■ WHAT THE TASK REQUIRES ■
Repeat exactly, please, the lines that begin at the start of the listing and end at the line holding "Face & Body (22, 200)".

━━ SUPPLIED DATA ━━

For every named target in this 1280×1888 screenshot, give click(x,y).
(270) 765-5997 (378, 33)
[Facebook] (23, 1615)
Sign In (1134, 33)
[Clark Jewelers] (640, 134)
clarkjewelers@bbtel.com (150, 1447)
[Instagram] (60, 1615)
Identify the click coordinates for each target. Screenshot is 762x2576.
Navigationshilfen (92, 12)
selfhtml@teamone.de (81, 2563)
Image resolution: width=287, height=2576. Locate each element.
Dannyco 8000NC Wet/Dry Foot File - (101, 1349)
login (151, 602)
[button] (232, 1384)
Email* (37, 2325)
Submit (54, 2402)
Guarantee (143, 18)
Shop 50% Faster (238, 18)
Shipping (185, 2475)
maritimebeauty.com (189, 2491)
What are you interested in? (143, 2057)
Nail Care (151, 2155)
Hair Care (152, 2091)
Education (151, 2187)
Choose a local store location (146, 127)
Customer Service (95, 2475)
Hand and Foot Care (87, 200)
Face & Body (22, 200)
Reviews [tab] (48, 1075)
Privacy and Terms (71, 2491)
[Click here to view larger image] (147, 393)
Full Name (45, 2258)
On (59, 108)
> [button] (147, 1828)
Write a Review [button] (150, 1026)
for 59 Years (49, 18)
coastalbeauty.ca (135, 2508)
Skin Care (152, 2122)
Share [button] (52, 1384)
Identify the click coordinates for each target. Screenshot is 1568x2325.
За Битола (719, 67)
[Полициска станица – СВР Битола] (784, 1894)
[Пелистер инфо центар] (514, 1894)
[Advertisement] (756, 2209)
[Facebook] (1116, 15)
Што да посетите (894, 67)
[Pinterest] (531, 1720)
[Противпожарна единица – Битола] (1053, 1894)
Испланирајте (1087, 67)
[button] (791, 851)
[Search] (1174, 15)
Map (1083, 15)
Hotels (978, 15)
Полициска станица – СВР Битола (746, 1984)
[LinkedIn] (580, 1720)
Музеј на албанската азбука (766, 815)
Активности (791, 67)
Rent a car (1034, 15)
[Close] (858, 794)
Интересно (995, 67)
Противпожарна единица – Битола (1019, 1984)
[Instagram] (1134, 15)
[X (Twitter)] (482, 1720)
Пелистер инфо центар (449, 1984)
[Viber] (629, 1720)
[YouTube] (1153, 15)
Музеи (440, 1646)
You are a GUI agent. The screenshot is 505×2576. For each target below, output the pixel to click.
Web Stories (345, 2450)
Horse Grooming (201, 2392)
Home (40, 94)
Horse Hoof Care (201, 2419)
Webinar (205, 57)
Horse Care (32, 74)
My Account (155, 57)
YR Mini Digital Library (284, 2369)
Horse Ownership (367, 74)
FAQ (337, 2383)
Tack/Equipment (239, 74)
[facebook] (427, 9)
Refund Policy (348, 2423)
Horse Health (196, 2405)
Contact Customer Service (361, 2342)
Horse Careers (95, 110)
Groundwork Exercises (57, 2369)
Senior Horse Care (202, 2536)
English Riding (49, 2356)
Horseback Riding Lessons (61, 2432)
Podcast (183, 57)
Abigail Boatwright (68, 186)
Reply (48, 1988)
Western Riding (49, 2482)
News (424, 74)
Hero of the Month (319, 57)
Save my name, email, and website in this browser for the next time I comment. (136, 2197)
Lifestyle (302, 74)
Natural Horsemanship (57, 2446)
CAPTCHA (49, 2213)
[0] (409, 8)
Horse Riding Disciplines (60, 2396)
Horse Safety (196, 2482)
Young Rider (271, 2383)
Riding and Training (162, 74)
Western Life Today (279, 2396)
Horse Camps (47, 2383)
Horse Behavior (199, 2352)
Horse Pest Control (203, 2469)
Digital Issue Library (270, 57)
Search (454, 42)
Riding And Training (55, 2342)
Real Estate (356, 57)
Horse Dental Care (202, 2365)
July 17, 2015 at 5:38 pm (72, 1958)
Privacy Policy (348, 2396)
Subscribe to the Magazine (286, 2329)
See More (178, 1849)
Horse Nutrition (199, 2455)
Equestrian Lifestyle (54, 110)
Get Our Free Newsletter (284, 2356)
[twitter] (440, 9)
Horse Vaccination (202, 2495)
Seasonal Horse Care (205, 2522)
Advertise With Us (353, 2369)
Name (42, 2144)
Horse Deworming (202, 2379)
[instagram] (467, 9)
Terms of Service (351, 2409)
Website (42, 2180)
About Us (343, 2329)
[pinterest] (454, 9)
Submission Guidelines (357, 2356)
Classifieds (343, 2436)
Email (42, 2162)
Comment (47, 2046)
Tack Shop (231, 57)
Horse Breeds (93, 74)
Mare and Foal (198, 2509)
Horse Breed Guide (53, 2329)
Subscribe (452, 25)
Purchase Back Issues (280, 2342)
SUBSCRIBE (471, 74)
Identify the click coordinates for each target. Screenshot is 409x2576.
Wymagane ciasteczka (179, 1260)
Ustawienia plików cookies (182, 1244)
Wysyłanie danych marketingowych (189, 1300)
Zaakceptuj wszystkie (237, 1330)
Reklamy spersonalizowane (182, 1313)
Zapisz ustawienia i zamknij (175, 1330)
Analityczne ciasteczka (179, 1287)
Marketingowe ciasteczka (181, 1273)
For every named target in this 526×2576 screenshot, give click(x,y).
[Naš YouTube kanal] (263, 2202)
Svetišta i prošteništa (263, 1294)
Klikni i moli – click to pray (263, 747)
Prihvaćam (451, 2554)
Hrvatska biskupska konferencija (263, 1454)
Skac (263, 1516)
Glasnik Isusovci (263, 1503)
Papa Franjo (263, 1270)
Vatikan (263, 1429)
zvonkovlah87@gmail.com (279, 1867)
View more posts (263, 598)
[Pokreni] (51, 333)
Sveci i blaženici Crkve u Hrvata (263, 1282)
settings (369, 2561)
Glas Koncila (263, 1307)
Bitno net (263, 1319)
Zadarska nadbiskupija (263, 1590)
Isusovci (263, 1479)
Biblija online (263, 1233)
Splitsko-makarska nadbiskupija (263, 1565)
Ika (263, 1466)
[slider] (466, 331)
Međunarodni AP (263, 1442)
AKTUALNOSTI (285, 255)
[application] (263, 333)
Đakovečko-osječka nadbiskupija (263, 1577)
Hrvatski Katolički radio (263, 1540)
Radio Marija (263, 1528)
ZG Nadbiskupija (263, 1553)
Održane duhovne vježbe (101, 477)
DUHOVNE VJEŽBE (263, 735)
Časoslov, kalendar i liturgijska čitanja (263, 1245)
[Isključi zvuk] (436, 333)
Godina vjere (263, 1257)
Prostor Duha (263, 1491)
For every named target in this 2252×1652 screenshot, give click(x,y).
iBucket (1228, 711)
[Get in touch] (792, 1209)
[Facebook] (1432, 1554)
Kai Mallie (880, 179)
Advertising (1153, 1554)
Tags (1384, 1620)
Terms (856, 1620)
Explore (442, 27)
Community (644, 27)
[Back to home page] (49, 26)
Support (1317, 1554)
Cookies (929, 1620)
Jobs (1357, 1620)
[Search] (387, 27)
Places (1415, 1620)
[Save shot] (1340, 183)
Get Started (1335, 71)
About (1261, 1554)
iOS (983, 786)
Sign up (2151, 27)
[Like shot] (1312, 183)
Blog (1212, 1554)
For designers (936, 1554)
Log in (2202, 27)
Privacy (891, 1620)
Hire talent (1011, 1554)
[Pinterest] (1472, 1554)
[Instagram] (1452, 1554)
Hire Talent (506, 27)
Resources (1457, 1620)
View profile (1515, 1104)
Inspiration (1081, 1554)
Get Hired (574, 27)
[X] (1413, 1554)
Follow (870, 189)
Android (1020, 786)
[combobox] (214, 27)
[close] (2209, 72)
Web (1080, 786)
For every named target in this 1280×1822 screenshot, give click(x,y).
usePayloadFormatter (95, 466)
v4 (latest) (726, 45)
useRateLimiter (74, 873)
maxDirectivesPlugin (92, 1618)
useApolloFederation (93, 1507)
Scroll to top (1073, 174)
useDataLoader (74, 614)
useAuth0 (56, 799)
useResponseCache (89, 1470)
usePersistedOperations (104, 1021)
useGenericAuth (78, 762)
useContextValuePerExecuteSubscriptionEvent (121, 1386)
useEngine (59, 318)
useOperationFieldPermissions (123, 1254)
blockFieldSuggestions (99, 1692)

━━━

■ RESULT OF THIS TASK ■
For every named target in this 1280×1888 screenshot, give click(x,y).
(270) 765-5997 (378, 33)
[Facebook] (23, 1615)
Sign In (1134, 33)
[Clark Jewelers] (640, 134)
clarkjewelers@bbtel.com (150, 1447)
[Instagram] (60, 1615)
Identify the click coordinates for each target. Screenshot is 762x2576.
Navigationshilfen (92, 12)
selfhtml@teamone.de (81, 2563)
Image resolution: width=287, height=2576. Locate each element.
Dannyco 8000NC Wet/Dry Foot File - (101, 1349)
login (151, 602)
[button] (232, 1384)
Email* (37, 2325)
Submit (54, 2402)
Guarantee (143, 18)
Shop 50% Faster (238, 18)
Shipping (185, 2475)
maritimebeauty.com (189, 2491)
What are you interested in? (143, 2057)
Nail Care (151, 2155)
Hair Care (152, 2091)
Education (151, 2187)
Choose a local store location (146, 127)
Customer Service (95, 2475)
Hand and Foot Care (87, 200)
Face & Body (22, 200)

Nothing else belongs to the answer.